Calls for Accountability, Probe, After Dozens Killed in Suspected Chemical Attack
Children made up a third of the victims, according to Save the Children, which also reported a second likely gas attack
The international community sat aghast on Tuesday as images emerged of Syrian children choking to death after a suspected chemical attack killed dozens of people in the rebel-controlled northern province of Idlib.
According to reporting, at least 60 were killed and hundreds more are being treated for exposure. Survivors of the attack said that war planes dropped toxic gas at dawn over the village of Khan Sheikhun, where, the Guardian notes, "there are thousands of refugees from the nearby province of Hama who have fled recent fighting" between government forces and the Islamic State (ISIS).

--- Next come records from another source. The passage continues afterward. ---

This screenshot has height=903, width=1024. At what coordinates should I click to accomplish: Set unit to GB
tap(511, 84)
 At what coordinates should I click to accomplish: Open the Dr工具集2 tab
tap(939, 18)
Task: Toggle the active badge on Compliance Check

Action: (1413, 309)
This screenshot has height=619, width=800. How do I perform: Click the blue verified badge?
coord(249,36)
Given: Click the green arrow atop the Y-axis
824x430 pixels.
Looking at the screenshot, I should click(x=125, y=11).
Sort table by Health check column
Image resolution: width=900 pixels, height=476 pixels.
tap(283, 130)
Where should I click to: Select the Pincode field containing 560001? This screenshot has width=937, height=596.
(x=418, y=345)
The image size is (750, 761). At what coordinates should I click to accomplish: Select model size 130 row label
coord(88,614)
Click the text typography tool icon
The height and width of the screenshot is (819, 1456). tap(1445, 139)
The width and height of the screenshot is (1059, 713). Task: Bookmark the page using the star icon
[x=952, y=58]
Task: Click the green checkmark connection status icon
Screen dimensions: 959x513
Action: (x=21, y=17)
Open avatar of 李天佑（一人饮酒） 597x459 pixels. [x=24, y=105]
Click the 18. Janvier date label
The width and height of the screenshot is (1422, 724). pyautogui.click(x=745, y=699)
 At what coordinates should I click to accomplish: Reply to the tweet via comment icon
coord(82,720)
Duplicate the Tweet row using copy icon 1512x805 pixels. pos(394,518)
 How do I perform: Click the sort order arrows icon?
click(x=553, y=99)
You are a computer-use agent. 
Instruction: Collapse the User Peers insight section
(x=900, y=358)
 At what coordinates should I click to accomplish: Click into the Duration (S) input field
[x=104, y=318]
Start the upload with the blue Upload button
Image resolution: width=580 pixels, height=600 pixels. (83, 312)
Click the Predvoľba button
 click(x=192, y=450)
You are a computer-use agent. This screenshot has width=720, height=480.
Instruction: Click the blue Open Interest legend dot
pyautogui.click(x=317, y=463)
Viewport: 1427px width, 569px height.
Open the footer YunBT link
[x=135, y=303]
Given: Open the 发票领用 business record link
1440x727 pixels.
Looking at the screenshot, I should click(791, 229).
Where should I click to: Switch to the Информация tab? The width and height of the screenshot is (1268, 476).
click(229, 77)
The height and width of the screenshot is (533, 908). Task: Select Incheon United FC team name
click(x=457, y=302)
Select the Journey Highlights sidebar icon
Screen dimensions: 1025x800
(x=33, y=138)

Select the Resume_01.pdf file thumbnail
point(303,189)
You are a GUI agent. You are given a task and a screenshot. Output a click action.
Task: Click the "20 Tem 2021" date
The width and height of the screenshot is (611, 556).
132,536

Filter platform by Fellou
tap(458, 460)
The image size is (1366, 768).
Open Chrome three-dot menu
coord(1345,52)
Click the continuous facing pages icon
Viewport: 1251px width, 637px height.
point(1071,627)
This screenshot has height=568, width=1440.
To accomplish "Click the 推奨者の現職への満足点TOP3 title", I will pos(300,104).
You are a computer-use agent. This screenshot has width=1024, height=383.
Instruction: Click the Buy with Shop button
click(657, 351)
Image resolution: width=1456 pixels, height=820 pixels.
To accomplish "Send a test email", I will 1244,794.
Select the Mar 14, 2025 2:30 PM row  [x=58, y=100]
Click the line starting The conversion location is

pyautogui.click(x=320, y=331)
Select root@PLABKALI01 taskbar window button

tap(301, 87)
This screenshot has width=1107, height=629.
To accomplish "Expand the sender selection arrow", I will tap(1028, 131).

Medics reported that "nearly a third of the casualties they have seen are children, presenting at hospitals pale and unconscious or struggling to breathe after rockets were dropped from the air," according to Save the Children, which estimated that at least 11 children have died.
The Edlib Media Centre, which Al Jazeera describes as "a pro-opposition group," circulated images on social media of people being treated by medics as well as what appear to be dead bodies including many children (Warning: disturbing images).
There were also reports shortly afterwards that an aerial bombardment targeted a hospital treating victims of the gas attack.
Meanwhile, Save the Children is reporting that a second gas attack struck the area again midday. "A further rocket releasing a currently undetermined chemical substance was alleged to have been dropped in the same area at lunchtime today and many families are said to have fled north, desperate to escape a further attack," the charity said.
In a press statement, Sonia Khush, the organization's director in Syria, described the scene.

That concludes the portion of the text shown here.